** EXERCISE REQUIREMENTS **
Each of the entries should be output exactly, with nothing left out.

** RECORDS FOR THE EXERCISE **
BEGIN
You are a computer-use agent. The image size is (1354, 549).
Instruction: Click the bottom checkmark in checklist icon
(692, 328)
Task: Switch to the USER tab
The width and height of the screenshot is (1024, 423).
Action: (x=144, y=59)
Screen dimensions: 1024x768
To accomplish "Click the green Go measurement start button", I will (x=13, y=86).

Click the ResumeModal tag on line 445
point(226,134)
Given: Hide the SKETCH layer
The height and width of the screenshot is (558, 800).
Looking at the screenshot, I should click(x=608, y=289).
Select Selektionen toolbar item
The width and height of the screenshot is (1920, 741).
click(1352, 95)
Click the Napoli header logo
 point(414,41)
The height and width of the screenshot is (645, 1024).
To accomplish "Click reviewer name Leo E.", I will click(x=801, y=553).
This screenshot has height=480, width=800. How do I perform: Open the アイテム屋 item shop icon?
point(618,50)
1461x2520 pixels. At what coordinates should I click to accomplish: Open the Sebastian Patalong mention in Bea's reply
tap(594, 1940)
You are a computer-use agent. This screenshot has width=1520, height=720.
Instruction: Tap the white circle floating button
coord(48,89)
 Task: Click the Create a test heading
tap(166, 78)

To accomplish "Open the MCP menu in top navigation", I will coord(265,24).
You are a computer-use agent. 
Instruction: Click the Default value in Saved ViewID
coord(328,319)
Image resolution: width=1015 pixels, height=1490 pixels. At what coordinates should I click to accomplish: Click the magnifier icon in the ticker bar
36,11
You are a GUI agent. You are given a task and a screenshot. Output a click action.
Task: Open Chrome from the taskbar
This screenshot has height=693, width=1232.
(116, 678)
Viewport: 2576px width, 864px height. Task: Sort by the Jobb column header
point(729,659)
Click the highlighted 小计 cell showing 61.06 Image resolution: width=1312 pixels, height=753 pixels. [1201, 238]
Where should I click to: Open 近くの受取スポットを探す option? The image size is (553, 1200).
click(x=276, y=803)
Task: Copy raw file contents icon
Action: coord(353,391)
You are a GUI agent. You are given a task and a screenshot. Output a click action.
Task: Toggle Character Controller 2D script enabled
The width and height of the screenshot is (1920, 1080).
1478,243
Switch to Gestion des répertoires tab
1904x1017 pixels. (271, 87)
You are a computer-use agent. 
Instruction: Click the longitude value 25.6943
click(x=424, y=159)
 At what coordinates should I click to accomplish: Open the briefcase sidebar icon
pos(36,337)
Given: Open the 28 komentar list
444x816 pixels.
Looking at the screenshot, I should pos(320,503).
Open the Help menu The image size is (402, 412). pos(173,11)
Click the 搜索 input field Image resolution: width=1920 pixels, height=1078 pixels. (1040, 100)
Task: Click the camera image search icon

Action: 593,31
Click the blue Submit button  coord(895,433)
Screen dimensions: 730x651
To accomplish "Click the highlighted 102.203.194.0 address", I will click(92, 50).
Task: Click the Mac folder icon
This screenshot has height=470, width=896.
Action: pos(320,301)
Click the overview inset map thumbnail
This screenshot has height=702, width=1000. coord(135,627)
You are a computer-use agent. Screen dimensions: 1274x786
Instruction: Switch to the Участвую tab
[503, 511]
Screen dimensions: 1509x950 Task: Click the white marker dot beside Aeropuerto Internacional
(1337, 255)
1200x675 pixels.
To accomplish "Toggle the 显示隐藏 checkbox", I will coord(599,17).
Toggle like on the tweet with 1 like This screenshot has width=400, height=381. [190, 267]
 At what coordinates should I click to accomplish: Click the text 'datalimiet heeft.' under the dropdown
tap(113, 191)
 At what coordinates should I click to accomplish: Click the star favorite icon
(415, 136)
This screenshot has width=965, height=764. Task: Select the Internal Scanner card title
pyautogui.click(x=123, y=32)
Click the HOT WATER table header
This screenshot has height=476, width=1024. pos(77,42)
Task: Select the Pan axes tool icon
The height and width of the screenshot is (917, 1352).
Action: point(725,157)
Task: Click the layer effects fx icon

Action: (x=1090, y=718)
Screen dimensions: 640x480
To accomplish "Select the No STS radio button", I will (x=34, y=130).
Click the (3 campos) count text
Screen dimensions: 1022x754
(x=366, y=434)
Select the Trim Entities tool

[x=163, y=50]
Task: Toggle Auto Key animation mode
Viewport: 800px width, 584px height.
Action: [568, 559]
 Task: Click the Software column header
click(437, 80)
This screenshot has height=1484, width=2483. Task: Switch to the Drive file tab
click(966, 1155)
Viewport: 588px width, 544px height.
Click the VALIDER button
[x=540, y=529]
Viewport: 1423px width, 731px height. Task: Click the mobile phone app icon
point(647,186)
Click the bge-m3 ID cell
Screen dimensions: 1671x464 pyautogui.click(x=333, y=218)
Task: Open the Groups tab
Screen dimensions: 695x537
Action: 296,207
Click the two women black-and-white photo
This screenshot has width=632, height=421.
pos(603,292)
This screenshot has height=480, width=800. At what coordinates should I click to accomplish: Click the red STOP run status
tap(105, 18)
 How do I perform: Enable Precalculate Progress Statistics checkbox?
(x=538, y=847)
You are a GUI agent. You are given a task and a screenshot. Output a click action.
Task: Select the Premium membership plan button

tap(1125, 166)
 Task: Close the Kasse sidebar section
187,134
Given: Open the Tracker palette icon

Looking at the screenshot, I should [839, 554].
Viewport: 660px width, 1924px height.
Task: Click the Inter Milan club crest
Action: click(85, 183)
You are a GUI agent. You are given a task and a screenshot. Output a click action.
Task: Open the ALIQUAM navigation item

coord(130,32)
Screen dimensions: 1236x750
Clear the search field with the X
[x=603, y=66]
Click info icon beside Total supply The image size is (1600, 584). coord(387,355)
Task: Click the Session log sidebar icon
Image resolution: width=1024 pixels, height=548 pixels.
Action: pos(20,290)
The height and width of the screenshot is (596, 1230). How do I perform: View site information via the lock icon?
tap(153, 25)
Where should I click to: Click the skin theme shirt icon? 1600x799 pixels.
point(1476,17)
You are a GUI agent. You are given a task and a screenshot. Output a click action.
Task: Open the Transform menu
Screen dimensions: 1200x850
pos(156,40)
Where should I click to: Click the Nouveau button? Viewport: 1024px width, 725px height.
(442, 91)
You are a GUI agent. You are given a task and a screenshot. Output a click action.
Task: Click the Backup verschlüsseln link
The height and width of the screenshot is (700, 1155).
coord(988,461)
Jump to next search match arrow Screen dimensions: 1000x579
END
** ANSWER BOX **
You are a computer-use agent. The image size is (1354, 549).
Instruction: Click the bottom checkmark in checklist icon
(692, 328)
Task: Switch to the USER tab
The width and height of the screenshot is (1024, 423).
Action: (x=144, y=59)
Screen dimensions: 1024x768
To accomplish "Click the green Go measurement start button", I will (x=13, y=86).

Click the ResumeModal tag on line 445
point(226,134)
Given: Hide the SKETCH layer
The height and width of the screenshot is (558, 800).
Looking at the screenshot, I should click(x=608, y=289).
Select Selektionen toolbar item
The width and height of the screenshot is (1920, 741).
click(1352, 95)
Click the Napoli header logo
 point(414,41)
The height and width of the screenshot is (645, 1024).
To accomplish "Click reviewer name Leo E.", I will click(x=801, y=553).
This screenshot has height=480, width=800. How do I perform: Open the アイテム屋 item shop icon?
point(618,50)
1461x2520 pixels. At what coordinates should I click to accomplish: Open the Sebastian Patalong mention in Bea's reply
tap(594, 1940)
You are a computer-use agent. This screenshot has width=1520, height=720.
Instruction: Tap the white circle floating button
coord(48,89)
 Task: Click the Create a test heading
tap(166, 78)

To accomplish "Open the MCP menu in top navigation", I will coord(265,24).
You are a computer-use agent. 
Instruction: Click the Default value in Saved ViewID
coord(328,319)
Image resolution: width=1015 pixels, height=1490 pixels. At what coordinates should I click to accomplish: Click the magnifier icon in the ticker bar
36,11
You are a GUI agent. You are given a task and a screenshot. Output a click action.
Task: Open Chrome from the taskbar
This screenshot has height=693, width=1232.
(116, 678)
Viewport: 2576px width, 864px height. Task: Sort by the Jobb column header
point(729,659)
Click the highlighted 小计 cell showing 61.06 Image resolution: width=1312 pixels, height=753 pixels. [1201, 238]
Where should I click to: Open 近くの受取スポットを探す option? The image size is (553, 1200).
click(x=276, y=803)
Task: Copy raw file contents icon
Action: coord(353,391)
You are a GUI agent. You are given a task and a screenshot. Output a click action.
Task: Toggle Character Controller 2D script enabled
The width and height of the screenshot is (1920, 1080).
1478,243
Switch to Gestion des répertoires tab
1904x1017 pixels. (271, 87)
You are a computer-use agent. 
Instruction: Click the longitude value 25.6943
click(x=424, y=159)
 At what coordinates should I click to accomplish: Open the briefcase sidebar icon
pos(36,337)
Given: Open the 28 komentar list
444x816 pixels.
Looking at the screenshot, I should pos(320,503).
Open the Help menu The image size is (402, 412). pos(173,11)
Click the 搜索 input field Image resolution: width=1920 pixels, height=1078 pixels. (1040, 100)
Task: Click the camera image search icon

Action: 593,31
Click the blue Submit button  coord(895,433)
Screen dimensions: 730x651
To accomplish "Click the highlighted 102.203.194.0 address", I will click(92, 50).
Task: Click the Mac folder icon
This screenshot has height=470, width=896.
Action: pos(320,301)
Click the overview inset map thumbnail
This screenshot has height=702, width=1000. coord(135,627)
You are a computer-use agent. Screen dimensions: 1274x786
Instruction: Switch to the Участвую tab
[503, 511]
Screen dimensions: 1509x950 Task: Click the white marker dot beside Aeropuerto Internacional
(1337, 255)
1200x675 pixels.
To accomplish "Toggle the 显示隐藏 checkbox", I will coord(599,17).
Toggle like on the tweet with 1 like This screenshot has width=400, height=381. [190, 267]
 At what coordinates should I click to accomplish: Click the text 'datalimiet heeft.' under the dropdown
tap(113, 191)
 At what coordinates should I click to accomplish: Click the star favorite icon
(415, 136)
This screenshot has width=965, height=764. Task: Select the Internal Scanner card title
pyautogui.click(x=123, y=32)
Click the HOT WATER table header
This screenshot has height=476, width=1024. pos(77,42)
Task: Select the Pan axes tool icon
The height and width of the screenshot is (917, 1352).
Action: point(725,157)
Task: Click the layer effects fx icon

Action: (x=1090, y=718)
Screen dimensions: 640x480
To accomplish "Select the No STS radio button", I will (x=34, y=130).
Click the (3 campos) count text
Screen dimensions: 1022x754
(x=366, y=434)
Select the Trim Entities tool

[x=163, y=50]
Task: Toggle Auto Key animation mode
Viewport: 800px width, 584px height.
Action: [568, 559]
 Task: Click the Software column header
click(437, 80)
This screenshot has height=1484, width=2483. Task: Switch to the Drive file tab
click(966, 1155)
Viewport: 588px width, 544px height.
Click the VALIDER button
[x=540, y=529]
Viewport: 1423px width, 731px height. Task: Click the mobile phone app icon
point(647,186)
Click the bge-m3 ID cell
Screen dimensions: 1671x464 pyautogui.click(x=333, y=218)
Task: Open the Groups tab
Screen dimensions: 695x537
Action: 296,207
Click the two women black-and-white photo
This screenshot has width=632, height=421.
pos(603,292)
This screenshot has height=480, width=800. At what coordinates should I click to accomplish: Click the red STOP run status
tap(105, 18)
 How do I perform: Enable Precalculate Progress Statistics checkbox?
(x=538, y=847)
You are a GUI agent. You are given a task and a screenshot. Output a click action.
Task: Select the Premium membership plan button

tap(1125, 166)
 Task: Close the Kasse sidebar section
187,134
Given: Open the Tracker palette icon

Looking at the screenshot, I should [839, 554].
Viewport: 660px width, 1924px height.
Task: Click the Inter Milan club crest
Action: click(85, 183)
You are a GUI agent. You are given a task and a screenshot. Output a click action.
Task: Open the ALIQUAM navigation item

coord(130,32)
Screen dimensions: 1236x750
Clear the search field with the X
[x=603, y=66]
Click info icon beside Total supply The image size is (1600, 584). coord(387,355)
Task: Click the Session log sidebar icon
Image resolution: width=1024 pixels, height=548 pixels.
Action: pos(20,290)
The height and width of the screenshot is (596, 1230). How do I perform: View site information via the lock icon?
tap(153, 25)
Where should I click to: Click the skin theme shirt icon? 1600x799 pixels.
point(1476,17)
You are a GUI agent. You are given a task and a screenshot. Output a click action.
Task: Open the Transform menu
Screen dimensions: 1200x850
pos(156,40)
Where should I click to: Click the Nouveau button? Viewport: 1024px width, 725px height.
(442, 91)
You are a GUI agent. You are given a task and a screenshot. Output a click action.
Task: Click the Backup verschlüsseln link
The height and width of the screenshot is (700, 1155).
coord(988,461)
Jump to next search match arrow Screen dimensions: 1000x579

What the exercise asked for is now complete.